If this season feels a little like that to you, you are not alone. In the face of the world’s shiny, glittery joy, the sadness we carry — however it arrived — stands in stark contrast.
And there are many of us who carry sadness this season.
In fact, such is the human condition, and not just for those of us waiting for Christmas in 2009. This was something the Hebrew people knew for sure when they listened to the dire warnings and threats of judgment that came from the prophet Zephaniah. To hear him talk, the people carried a great weight of sadness and regret, and they couldn’t do anything more than walk in utter fear and dread about what was about to happen to them.

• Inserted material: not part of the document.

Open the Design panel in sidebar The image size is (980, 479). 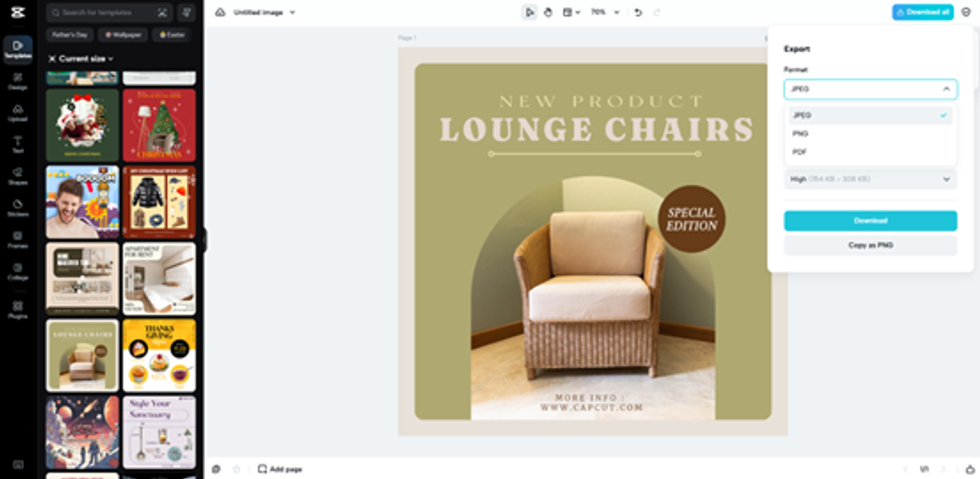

The worst thing of all was that they felt cut off — all alone, separated from Yahweh, the God who had carried them like a child and nurtured them through years of uncertainty. They knew that God seemed absent; they knew life was especially hard; and they did not know in any way what the future held.
Pure, unadulterated fear was the subtext of their lives; they feared God’s absence; they feared their own loss; they feared a future they could not imagine.

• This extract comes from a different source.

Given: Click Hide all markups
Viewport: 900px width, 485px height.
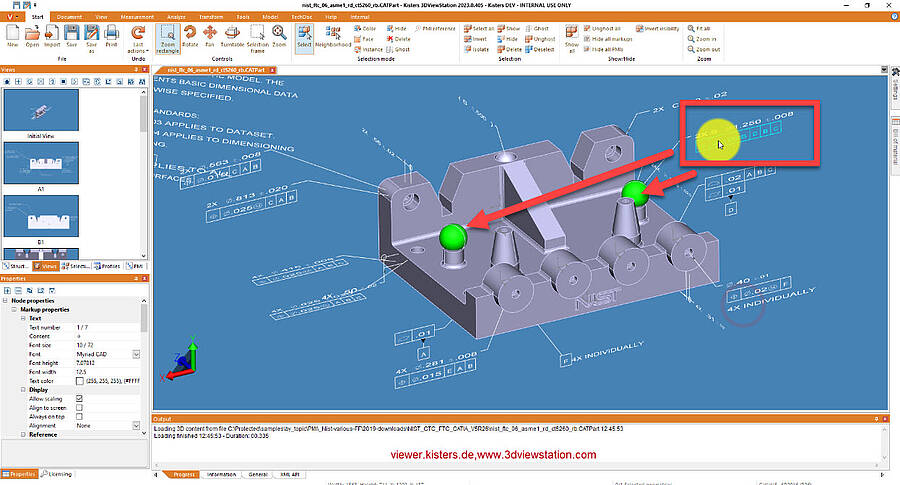Looking at the screenshot, I should [608, 39].
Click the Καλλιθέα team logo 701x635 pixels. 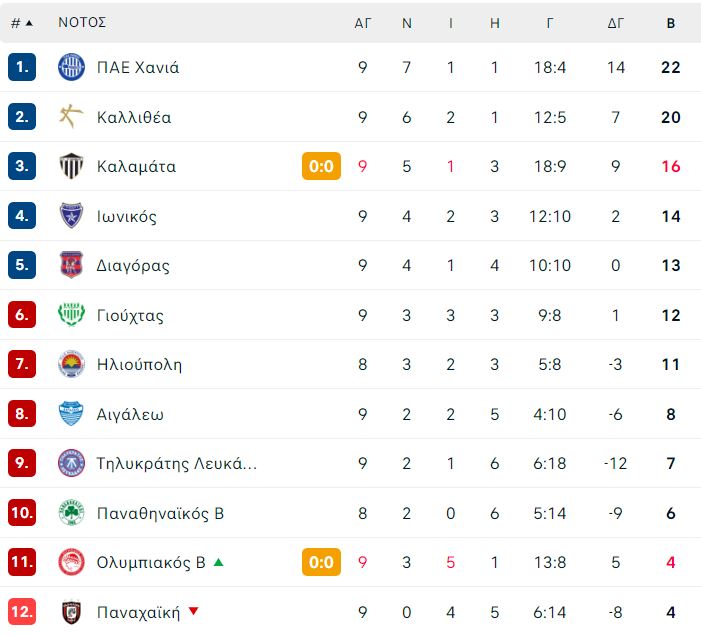pyautogui.click(x=72, y=117)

And it did get bad for them. For 70 years they lived in exile in Babylon, longing for Jerusalem, desperate for home, missing what felt like God’s presence and approval. Can you imagine how sad their holidays were?
Somehow they managed, though. They looked around at each other, and in the fear and the seeming absence of God, they dared to utter hope and promise and faith to one another. Through their tears they comforted each other — not with empty platitudes or shallow assurances, but with shared experience and with the memory of a God who promised never to leave. It was hard to remember God’s love and presence in the middle of the pain, but there were moments — flashes of memory and hope — when the present circumstances didn’t seem to overrun the hope of a better future. And when those flashes of promise came, they reminded each other. And they kept reminding each other — for all the moments when they couldn’t believe, when the tears were coming too fast and the pain seemed to make it wholly impossible to breathe at all.

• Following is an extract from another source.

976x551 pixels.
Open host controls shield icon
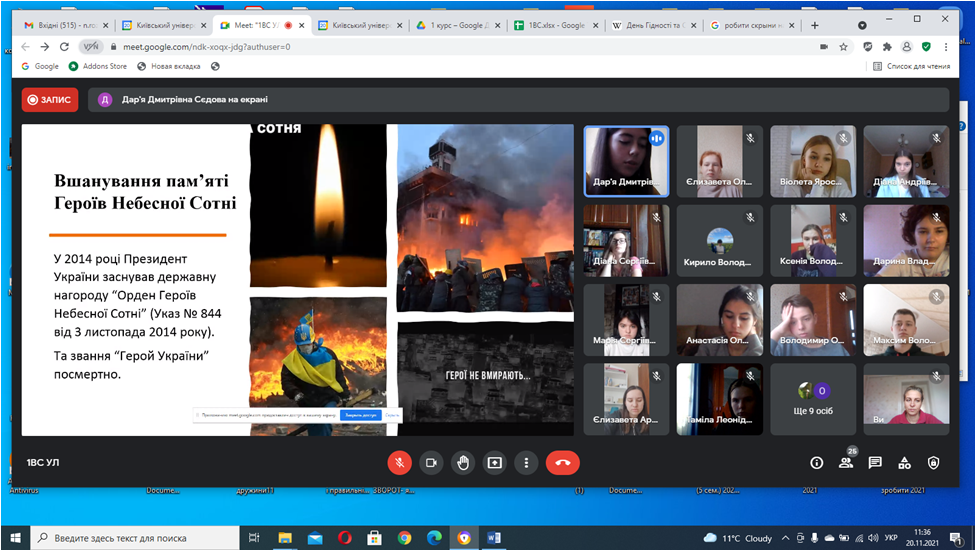click(934, 463)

Yet curiously enough, a few verses from the very end of Zephaniah have a decidedly different tone than the first part of the book. Take a look.
Nobody knows for sure when this passage was added to the book of Zephaniah — it could very well have been added after the 70 years of exile were over and the people were looking back on their pain and grief. But it could also have been the work of a prophet reminding his community of the eternal promise of God. When they couldn’t see the hope; when they couldn’t see the other side of the pain; when they felt so far away from home they knew they would never find their way back … perhaps that was when the prophet gave them these words of hope, words they could hang onto for just a little longer, words to help them breathe through the pain and uncertainty, words to remind them that God was there all along.
And now, we hear these words of Zephaniah and repeat them to each other.
Do not fear … do not let your hands grow weak. Remember that the LORD, your God, is in your midst. God will bring you home. God will gather you in. God will restore your fortunes. Be reminded; remind each other. Thanks be to God. Amen.